Figure 2. Mu (µ) synchronization occurs during passive music listening, localizes to premotor and motor cortices (bilaterally and on the midline), and reflects overt motor inhibition.
Mu rhythms are cortical field phenomena associated with the somatomotor system that appear over sensorimotor cortex and are thought to reflect motor inhibition. We recorded 32-channel EEG (n = 17) during silence without movement, overt movement (foot/hand), and music listening without movement. Using an independent component analysis-based source equivalent dipole clustering technique, we identified three mu-related clusters, localized to left primary motor and right and midline premotor cortices. Right foot tapping was accompanied by mu enhancement in the left lateral source cluster, replicating previous work. Music listening was accompanied by similar mu enhancement in the left, as well as midline, clusters. We are the first to report, and also to source-resolve, music-related mu modulation in the absence of overt movements. Figure adapted from Ross et al., 2022, J. Neurophysiol.
Figure 3. Beta band phase-alignment occurs to musical rhythms, localizes to sensorimotor, occipital, parietal and frontal networks, and the networks engaged depends on the stimulus properties.
We show evidence for beta phase alignment in a slope analysis of pre- to post-beat change in event-related spectral perturbation (ERSP; S), peak time of beta phase alignment (T), and change in peak power of beta (P). Using an ICA-based spatial clustering analysis, we found evidence for auditory and visual evoked beta alignment in the parietal and right frontal regions, auditory-specific beta alignment in bilateral sensorimotor regions, and visually-specific beta alignment in midline central, and bilateral temporal/parietal regions. Overall, this work shows phase alignment using sensory stimuli across multiple brain networks and provides a time course of phase-alignment to musical events. Figure adapted from Comstock et al., 2021, Eur. J. Neurosci.
Figure 4. The dorsal auditory stream plays an essential role in accurate musical phase perception, shown using downregulatory TMS.
There is growing interest in how the brain’s motor systems contribute to the perception of musical rhythms. The Action Simulation for Auditory Prediction hypothesis proposes that the dorsal auditory stream is involved in bidirectional interchange between auditory perception and beat-based prediction in motor planning structures via parietal cortex (Patel & Iversen, 2014).
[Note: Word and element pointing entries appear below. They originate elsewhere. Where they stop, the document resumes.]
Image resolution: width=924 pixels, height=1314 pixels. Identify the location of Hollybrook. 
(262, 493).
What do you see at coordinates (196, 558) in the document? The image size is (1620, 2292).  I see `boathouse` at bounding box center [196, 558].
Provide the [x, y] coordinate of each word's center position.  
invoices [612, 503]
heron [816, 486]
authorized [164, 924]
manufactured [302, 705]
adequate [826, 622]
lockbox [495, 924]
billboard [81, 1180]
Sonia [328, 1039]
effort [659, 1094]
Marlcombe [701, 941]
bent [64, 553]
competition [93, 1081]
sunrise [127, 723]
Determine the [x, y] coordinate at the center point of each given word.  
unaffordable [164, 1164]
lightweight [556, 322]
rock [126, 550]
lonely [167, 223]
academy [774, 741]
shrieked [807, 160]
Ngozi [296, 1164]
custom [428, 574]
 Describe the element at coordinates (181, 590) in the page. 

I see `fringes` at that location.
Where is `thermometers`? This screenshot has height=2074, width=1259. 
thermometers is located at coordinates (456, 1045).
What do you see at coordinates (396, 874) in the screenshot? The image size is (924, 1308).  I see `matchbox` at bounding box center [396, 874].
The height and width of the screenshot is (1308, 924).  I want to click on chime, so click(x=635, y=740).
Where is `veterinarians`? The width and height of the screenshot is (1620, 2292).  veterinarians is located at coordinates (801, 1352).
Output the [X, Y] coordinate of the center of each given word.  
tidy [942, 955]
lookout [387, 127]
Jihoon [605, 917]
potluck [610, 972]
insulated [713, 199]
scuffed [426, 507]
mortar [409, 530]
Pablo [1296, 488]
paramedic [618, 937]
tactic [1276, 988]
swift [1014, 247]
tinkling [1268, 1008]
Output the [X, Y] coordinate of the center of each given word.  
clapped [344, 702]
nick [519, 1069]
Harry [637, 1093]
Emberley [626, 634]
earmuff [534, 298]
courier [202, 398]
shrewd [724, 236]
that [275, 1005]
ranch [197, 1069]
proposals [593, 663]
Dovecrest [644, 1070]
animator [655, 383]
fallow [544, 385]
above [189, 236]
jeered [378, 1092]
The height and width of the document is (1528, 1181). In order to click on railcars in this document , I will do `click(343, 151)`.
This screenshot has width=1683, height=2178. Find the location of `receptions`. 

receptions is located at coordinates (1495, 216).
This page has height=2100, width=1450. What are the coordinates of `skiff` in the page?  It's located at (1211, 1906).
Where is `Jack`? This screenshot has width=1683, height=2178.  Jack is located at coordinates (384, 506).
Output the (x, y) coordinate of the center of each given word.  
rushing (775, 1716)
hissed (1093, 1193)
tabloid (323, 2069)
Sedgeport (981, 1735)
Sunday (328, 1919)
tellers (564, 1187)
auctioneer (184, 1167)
We use a TMS protocol, continuous theta burst stimulation (cTBS), that is known to down-regulate cortical activity for up to 60 min following stimulation to test for causal contributions to beat-based timing perception. cTBS target areas include the left posterior parietal cortex (lPPC), which is part of the dorsal auditory stream, and the left SMA (lSMA). We show that cTBS down-regulation of lPPC does interfere with beat-based timing ability, but only the ability to detect shifts in beat phase, not changes in tempo. Downregulation of lSMA, in contrast, does not interfere with beat-based timing. As expected, absolute interval timing ability was not impacted by the down-regulation of lPPC or lSMA. We find no evidence of an essential role of parietal cortex or SMA in interval timing. Ross, Iversen, & Balasubramaniam, 2018, J. Cogn. Neurosci.